Please reproduce the records below, swapping "Where should I click to" for "What should I click to" everywhere and keeping everything else the same.

Records of locating words and elements
::::::::::

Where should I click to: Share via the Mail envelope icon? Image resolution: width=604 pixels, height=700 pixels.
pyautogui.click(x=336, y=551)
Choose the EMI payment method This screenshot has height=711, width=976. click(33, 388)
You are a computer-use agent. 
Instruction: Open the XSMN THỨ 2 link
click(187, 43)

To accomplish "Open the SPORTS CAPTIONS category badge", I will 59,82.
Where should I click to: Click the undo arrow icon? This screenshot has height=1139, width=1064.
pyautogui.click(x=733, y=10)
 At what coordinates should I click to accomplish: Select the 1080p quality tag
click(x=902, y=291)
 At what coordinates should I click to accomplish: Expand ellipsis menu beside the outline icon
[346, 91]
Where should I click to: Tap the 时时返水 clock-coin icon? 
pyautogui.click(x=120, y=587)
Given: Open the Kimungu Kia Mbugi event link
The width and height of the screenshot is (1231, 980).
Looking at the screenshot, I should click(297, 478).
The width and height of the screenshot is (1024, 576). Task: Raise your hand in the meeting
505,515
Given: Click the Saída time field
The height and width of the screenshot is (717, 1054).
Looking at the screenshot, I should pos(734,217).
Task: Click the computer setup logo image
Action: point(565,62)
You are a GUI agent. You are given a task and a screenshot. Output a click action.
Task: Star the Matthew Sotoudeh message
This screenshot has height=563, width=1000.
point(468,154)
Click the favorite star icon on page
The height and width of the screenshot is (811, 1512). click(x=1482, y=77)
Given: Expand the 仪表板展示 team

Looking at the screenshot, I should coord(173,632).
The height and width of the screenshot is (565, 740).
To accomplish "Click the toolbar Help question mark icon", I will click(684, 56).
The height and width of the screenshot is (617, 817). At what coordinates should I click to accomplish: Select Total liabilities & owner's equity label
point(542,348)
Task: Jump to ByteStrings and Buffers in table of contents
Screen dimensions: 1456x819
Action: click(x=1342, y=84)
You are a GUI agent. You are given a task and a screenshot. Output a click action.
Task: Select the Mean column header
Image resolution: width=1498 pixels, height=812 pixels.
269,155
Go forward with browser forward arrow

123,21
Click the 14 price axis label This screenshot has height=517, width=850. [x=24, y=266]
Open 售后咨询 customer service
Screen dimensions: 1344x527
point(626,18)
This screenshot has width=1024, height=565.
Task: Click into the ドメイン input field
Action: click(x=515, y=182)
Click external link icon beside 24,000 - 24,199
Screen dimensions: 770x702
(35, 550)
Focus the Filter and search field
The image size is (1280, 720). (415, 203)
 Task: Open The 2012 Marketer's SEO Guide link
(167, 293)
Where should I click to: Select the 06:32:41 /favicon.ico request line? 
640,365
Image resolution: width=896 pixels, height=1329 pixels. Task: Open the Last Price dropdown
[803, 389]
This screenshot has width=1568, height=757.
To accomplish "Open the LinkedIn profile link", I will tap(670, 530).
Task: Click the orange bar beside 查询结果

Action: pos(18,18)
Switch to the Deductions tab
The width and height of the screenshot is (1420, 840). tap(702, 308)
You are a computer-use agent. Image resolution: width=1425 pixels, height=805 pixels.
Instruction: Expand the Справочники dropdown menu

::::::::::

# ANSWER TO THE EXERCISE
What should I click to: Share via the Mail envelope icon? Image resolution: width=604 pixels, height=700 pixels.
pyautogui.click(x=336, y=551)
Choose the EMI payment method This screenshot has height=711, width=976. click(33, 388)
You are a computer-use agent. 
Instruction: Open the XSMN THỨ 2 link
click(187, 43)

To accomplish "Open the SPORTS CAPTIONS category badge", I will 59,82.
What should I click to: Click the undo arrow icon? This screenshot has height=1139, width=1064.
pyautogui.click(x=733, y=10)
 At what coordinates should I click to accomplish: Select the 1080p quality tag
click(x=902, y=291)
 At what coordinates should I click to accomplish: Expand ellipsis menu beside the outline icon
[346, 91]
What should I click to: Tap the 时时返水 clock-coin icon? 
pyautogui.click(x=120, y=587)
Given: Open the Kimungu Kia Mbugi event link
The width and height of the screenshot is (1231, 980).
Looking at the screenshot, I should click(297, 478).
The width and height of the screenshot is (1024, 576). Task: Raise your hand in the meeting
505,515
Given: Click the Saída time field
The height and width of the screenshot is (717, 1054).
Looking at the screenshot, I should pos(734,217).
Task: Click the computer setup logo image
Action: point(565,62)
You are a GUI agent. You are given a task and a screenshot. Output a click action.
Task: Star the Matthew Sotoudeh message
This screenshot has height=563, width=1000.
point(468,154)
Click the favorite star icon on page
The height and width of the screenshot is (811, 1512). click(x=1482, y=77)
Given: Expand the 仪表板展示 team

Looking at the screenshot, I should coord(173,632).
The height and width of the screenshot is (565, 740).
To accomplish "Click the toolbar Help question mark icon", I will click(684, 56).
The height and width of the screenshot is (617, 817). At what coordinates should I click to accomplish: Select Total liabilities & owner's equity label
point(542,348)
Task: Jump to ByteStrings and Buffers in table of contents
Screen dimensions: 1456x819
Action: click(x=1342, y=84)
You are a GUI agent. You are given a task and a screenshot. Output a click action.
Task: Select the Mean column header
Image resolution: width=1498 pixels, height=812 pixels.
269,155
Go forward with browser forward arrow

123,21
Click the 14 price axis label This screenshot has height=517, width=850. [x=24, y=266]
Open 售后咨询 customer service
Screen dimensions: 1344x527
point(626,18)
This screenshot has width=1024, height=565.
Task: Click into the ドメイン input field
Action: click(x=515, y=182)
Click external link icon beside 24,000 - 24,199
Screen dimensions: 770x702
(35, 550)
Focus the Filter and search field
The image size is (1280, 720). (415, 203)
 Task: Open The 2012 Marketer's SEO Guide link
(167, 293)
What should I click to: Select the 06:32:41 /favicon.ico request line? 
640,365
Image resolution: width=896 pixels, height=1329 pixels. Task: Open the Last Price dropdown
[803, 389]
This screenshot has width=1568, height=757.
To accomplish "Open the LinkedIn profile link", I will tap(670, 530).
Task: Click the orange bar beside 查询结果

Action: pos(18,18)
Switch to the Deductions tab
The width and height of the screenshot is (1420, 840). tap(702, 308)
You are a computer-use agent. Image resolution: width=1425 pixels, height=805 pixels.
Instruction: Expand the Справочники dropdown menu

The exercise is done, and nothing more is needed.